La frustración puede definirse como el sentimiento que se produce cuando una persona no logra alcanzar sus objetivos o deseos. Es un sentimiento muy común en nuestro planeta y probablemente todos alguna vez hayamos tenido la deplorable oportunidad de experimentarlo alguna vez. ¿Pero es tan negativa la frustración? ¿Qué sería del mundo sin ella?

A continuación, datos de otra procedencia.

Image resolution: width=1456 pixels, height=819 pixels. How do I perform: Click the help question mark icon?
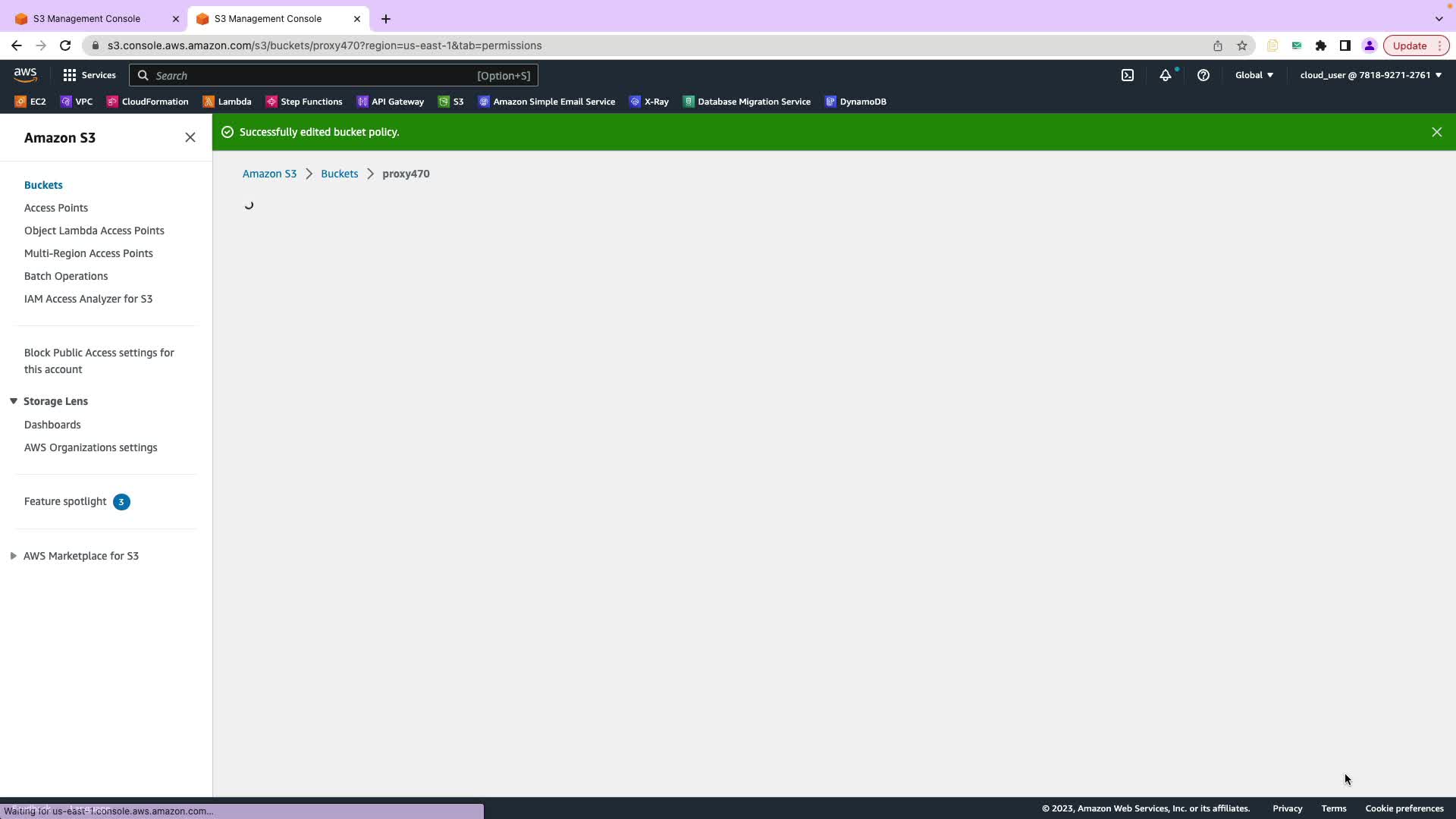tap(1203, 75)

La frustración también puede ayudarnos a motivarnos a alcanzar nuestros objetivos. Cuando nos frustramos, ponemos más empeño en nuestra tarea y esto nos puede acercar a nuestra meta. Según esta lógica, la frustración nos estaría ayudando, pero resulta que no todos reaccionamos así. Para que la frustración nos impulse, necesitamos saber gestionarla y, como no todos gozamos de ese privilegio, normalmente la frustración nos aleja de nuestro propósito y nos arrastra a la procrastinación. La reacción común ante una frustración continuada es la ira. Nuestras relaciones con las personas se hacen más bruscas y agresivas; somos mucho más impacientes e incapaces de interactuar adecuadamente con los demás. En todo caso, bien llevada, la frustración nos puede ayudar a desarrollar habilidades de afrontamiento y resiliencia. Gracias a ella, podemos aprender a manejar mejor nuestras emociones negativas y encontrar soluciones para ellas.

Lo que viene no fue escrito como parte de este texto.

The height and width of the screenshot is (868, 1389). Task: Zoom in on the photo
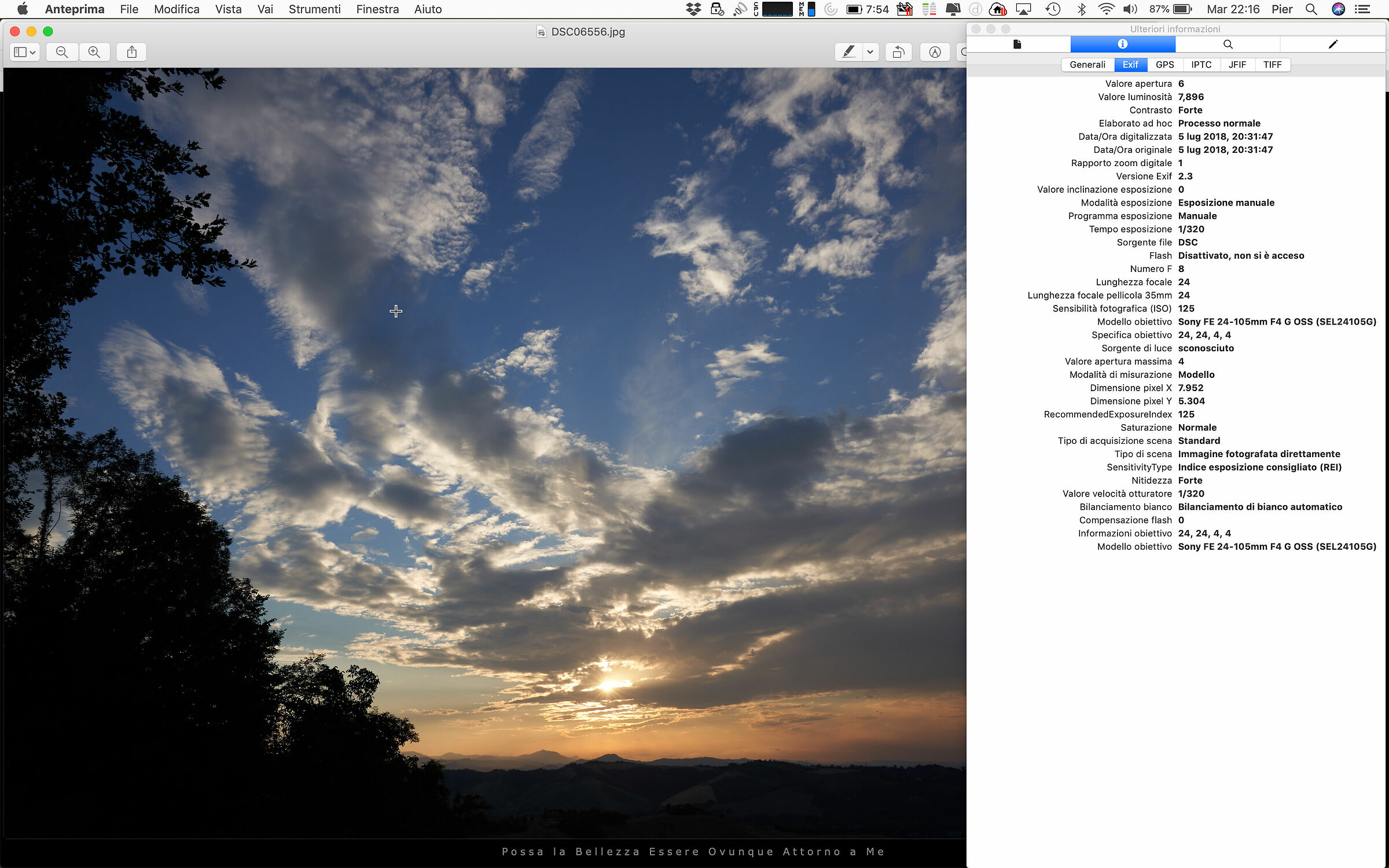click(94, 52)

En definitiva, un mundo sin frustración sería muchísimo más pacífico, la felicidad aumentaría evidentemente y no nos bloquearíamos tanto a la hora de llevar a cabo nuestros planes. Pero la frustración también tiene su pequeña parte beneficiosa: sin ella, quizás no aprenderíamos nunca a gestionar bien nuestras emociones, o se nos complicaría encontrar soluciones a los conflictos que estas nos plateasen.